Christine Lagarde, ministre française de l'Economie
La ministre française de l'Economie, Christine Lagarde, a estimé lundi que la Société Générale a vraisemblablement "fait ce qu'elle devait faire" après la découverte d'une fraude massive qui a, selon la banque, coûté 4,9 milliards d'euros.
"Il n'y a aucune raison de douter que la banque ait fait ce qu'elle devait faire au vu de la réglementation", a déclaré Mme Lagarde sur la chaîne de télévision France 2. Le trader mis en cause par la banque pour cette fraude, Jérôme Kerviel, pourrait être présenté à la justice lundi en début d'après-midi, à l'issue de sa garde-à-vue qui a été prolongée dimanche pour 24 heures. La Société Générale maintient depuis la révélation du scandale, jeudi dernier, la thèse du "trader isolé".
Mais les avocats de M. Kerviel ont accusé la banque de vouloir "élever un écran de fumée" pour détourner l'attention du public sur des "pertes beaucoup plus substantielles", et d'avoir provoqué elle-même des pertes de près de 4,5 milliards d'euros en liquidant des positions "qui auraient pu se redresser avec le temps". "La Société Générale s'est rapprochée dès dimanche (20 janvier, ndlr) du gouverneur de la Banque de France et du président de l'Autorité des marchés financiers (AMF) pour vérifier ce qu'il convenait de faire en l'état des réglementations", a indiqué Mme Lagarde.
"La question qui se pose aujourd'hui, c'est 'que faire pour éviter que ça se reproduise?'", a poursuivi la ministre, qui remettra d'ici vendredi au Premier ministre François Fillon le rapport qu'il lui a demandé sur cette fraude.

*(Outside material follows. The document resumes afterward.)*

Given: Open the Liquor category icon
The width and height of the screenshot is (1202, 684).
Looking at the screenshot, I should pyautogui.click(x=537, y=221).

Selon Mme Lagarde, ce rapport répondra à quatre questions: "le déroulé chronologique des faits", "pourquoi les contrôles n'ont pas marché", comment les banques peuvent-elles améliorer leurs contrôles, et enfin "est-ce que la réglementation bancaire et boursière ont été respectées? ".
La ministre de l'Economie a également estimé que l'opération de recapitalisation annoncée par la Société Générale, qui est déjà sécurisée, la mettait à l'abri d'une éventuelle OPA. "La Société Générale n'est pas contrainte de s'adosser à un quelconque autre établissement financier", a-t-elle jugé.